Wenn ein Exemplar ungeeignet ist, sehen die Profis das sofort
In diesem Jahr habe die Stadt Backnang ein Luxusproblem, sagt Michaela Lutz. Auf einen Aufruf in der Zeitung hin seien etwa 25 Angebote für Weihnachtsbäume eingegangen und darunter seien viele schöne Exemplare. „Das hatten wir schon lange nicht mehr“, sagt sie. Gebraucht werden 14 Bäume für diverse Plätze in der Innenstadt sowie in den Stadtteilen. Einen Rundgang hat das dreiköpfige Auswahlteam bereits hinter sich. Heute hat Simon Heideker, der Abteilungsleiter Grünzug, zehn weitere Stopps im Stadtgebiet auf seiner Liste stehen. Manchmal dauert die Begutachtung länger – etwa wenn der Abtransport noch geklärt werden muss. Manchmal geht es aber auch richtig schnell – vor allem dann, wenn ein Baum ungeeignet ist. „Das sieht man meistens auf den ersten Blick“, erklärt Heideker.
Genau so kommt es denn auch beim zweiten Stopp. Die Begeisterung der städtischen Mitarbeiter hält sich sichtbar in Grenzen. Zum einen ist der Stamm zu dick, heißt es, außerdem ist die Baumkrone etwas licht. „Der ist nix, da sagen wir ab“, lautet das Urteil von Michaela Lutz. Ein anderer Baum wird erst noch in Betracht gezogen, später aber wieder verworfen, nachdem genügend bessere Exemplare gesichtet wurden. Dass er an einer Seite dürr ist, macht ihn für alle Stellen ungeeignet, wo man rundherum gehen kann. Sonst wäre die Fichte auch für den Marktplatz in Betracht gekommen. Die meisten Leute reagierten verständnisvoll, wenn sie eine Absage bekommen, sagt Michaela Lutz. Mit manchen bleibe man in Kontakt, schließlich werden ja auch im nächsten Jahr wieder Bäume gebraucht.
Jedes Jahr gibt es einen Baum aus Strümpfelbach
Immer öfters komme es aber vor, dass die Nadelbäume sichtbare Trockenheitsschäden aufweisen. „Wer gießt schon seinen Tannenbaum bei den Wasserpreisen“, merkt Rafael Bidlingmaier an. Nur: Wenn es nicht genügend Angebote gibt, dann dürfe man nicht so wählerisch sein. „Wir hatten schon Jahre, wo auch die Aufrufe und die Suche auf städtischen Flächen nichts gebracht haben“, erinnert sich Simon Heideker. Dann musste man Bäume nehmen, die auch das Trio nicht als ideal angesehen hatte. So etwa im vergangenen Jahr. „Dann gab’s Kritik von der Zeitung“, fügt Rafael Bidlingmaier schmunzelnd hinzu. Man habe auch schon bei Bürgerinnen und Bürgern geklingelt, die ein schönes Exemplar in ihrem Garten haben. Ein Strümpfelbacher erweist sich als zuverlässige Quelle für Weihnachtsbäume, er pflanzt sie immer wieder nach. Hier reicht ein kurzer Besuch, dann ist klar: Auch dieses Jahr wird der Bauhof hier einen Nadelbaum abholen.

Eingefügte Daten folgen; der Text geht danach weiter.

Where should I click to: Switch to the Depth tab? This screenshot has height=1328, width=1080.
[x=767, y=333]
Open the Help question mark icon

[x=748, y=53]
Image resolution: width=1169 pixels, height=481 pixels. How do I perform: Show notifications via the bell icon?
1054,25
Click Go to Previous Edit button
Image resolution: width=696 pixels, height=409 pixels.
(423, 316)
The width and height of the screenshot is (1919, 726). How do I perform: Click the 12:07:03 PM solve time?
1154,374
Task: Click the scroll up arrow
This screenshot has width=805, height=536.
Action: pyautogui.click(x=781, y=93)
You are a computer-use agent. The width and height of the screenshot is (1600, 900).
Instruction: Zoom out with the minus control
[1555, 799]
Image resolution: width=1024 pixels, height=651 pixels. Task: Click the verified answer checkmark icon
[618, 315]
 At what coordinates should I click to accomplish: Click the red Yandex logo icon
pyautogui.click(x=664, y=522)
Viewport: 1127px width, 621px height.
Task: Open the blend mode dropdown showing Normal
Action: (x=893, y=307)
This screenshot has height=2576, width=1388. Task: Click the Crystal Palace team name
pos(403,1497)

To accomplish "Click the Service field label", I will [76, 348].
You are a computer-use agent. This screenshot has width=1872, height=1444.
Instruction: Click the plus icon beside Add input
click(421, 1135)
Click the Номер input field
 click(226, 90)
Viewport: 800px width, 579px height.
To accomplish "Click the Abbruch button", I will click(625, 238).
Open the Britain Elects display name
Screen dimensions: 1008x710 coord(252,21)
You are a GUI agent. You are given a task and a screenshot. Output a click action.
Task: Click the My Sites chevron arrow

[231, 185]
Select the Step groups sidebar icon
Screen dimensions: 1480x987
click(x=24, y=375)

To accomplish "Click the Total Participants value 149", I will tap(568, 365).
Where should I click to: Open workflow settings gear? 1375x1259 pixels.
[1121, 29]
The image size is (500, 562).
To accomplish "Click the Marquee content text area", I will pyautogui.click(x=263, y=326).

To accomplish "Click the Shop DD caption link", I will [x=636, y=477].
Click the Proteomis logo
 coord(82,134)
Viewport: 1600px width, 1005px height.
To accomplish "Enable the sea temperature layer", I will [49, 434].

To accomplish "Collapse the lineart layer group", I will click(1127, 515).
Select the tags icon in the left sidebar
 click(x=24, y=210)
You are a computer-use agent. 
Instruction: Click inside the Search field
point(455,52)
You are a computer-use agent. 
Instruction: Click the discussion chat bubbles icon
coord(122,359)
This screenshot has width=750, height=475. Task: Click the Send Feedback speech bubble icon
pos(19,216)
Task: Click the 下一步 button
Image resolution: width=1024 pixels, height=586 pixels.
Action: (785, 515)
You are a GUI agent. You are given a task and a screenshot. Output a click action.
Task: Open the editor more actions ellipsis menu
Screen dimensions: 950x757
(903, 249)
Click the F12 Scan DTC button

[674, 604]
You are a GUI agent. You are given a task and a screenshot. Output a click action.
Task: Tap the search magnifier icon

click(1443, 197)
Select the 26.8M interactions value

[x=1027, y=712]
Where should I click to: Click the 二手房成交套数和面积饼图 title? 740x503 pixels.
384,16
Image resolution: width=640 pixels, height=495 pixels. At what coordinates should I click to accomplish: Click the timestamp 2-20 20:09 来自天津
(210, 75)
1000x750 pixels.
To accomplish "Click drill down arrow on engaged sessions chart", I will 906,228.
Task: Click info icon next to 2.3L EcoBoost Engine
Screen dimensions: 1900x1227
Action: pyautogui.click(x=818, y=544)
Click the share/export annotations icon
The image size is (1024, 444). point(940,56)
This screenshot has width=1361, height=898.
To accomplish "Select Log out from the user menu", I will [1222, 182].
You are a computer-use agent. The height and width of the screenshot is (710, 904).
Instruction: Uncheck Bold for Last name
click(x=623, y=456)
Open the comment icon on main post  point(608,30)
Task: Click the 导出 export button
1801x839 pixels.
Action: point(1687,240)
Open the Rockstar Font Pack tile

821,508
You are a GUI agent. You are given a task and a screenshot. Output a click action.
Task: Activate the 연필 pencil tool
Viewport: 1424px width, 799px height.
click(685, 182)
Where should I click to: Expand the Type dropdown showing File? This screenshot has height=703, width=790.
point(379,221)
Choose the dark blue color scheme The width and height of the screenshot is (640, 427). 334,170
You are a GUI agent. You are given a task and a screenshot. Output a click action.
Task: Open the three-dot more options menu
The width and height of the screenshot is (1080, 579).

Gemessen wird das Bauhofteam am Marktplatz-Weihnachtsbaum
Für beide Seiten ist es ein gutes Geschäft. Die Stadt Backnang muss keine Tannen oder Fichten anderswo kaufen, lediglich Fäll- und Transportarbeit fällt an. Für die großen Exemplare wird zudem der Kran der Firma Merkle gebraucht. Und man kann mit Fug und Recht sagen: Unsere Weihnachtsbäume kommen aus der Region. Auch für die Eigentümer springt etwas heraus. „Ich freue mich, wenn er geholt wird. Sonst müsste ich ihn fällen“, erklärt etwa Vitali Petka. Der Baum in seinem Vorgarten ist zum Problem geworden. „Die Wurzeln sind schon beim Nachbarn unterm Carport“, sagt er. In der Zeitung hat der Backnanger vom Aufruf der Stadt gelesen und sich daraufhin gemeldet. Michaela Lutz schätzt, dass dieses schöne Exemplar auf dem Adenauerplatz aufgestellt wird. Sie führt Buch darüber, welcher Baum für welchen Platz geeignet wäre. Wenn sie Genaueres wisse, werde sie den Eigentümern mitteilen, wo ihr Baum am Ende steht, versichert sie. „Ich werde ihn auf jeden Fall besuchen“, kündigt Vitali Petka an.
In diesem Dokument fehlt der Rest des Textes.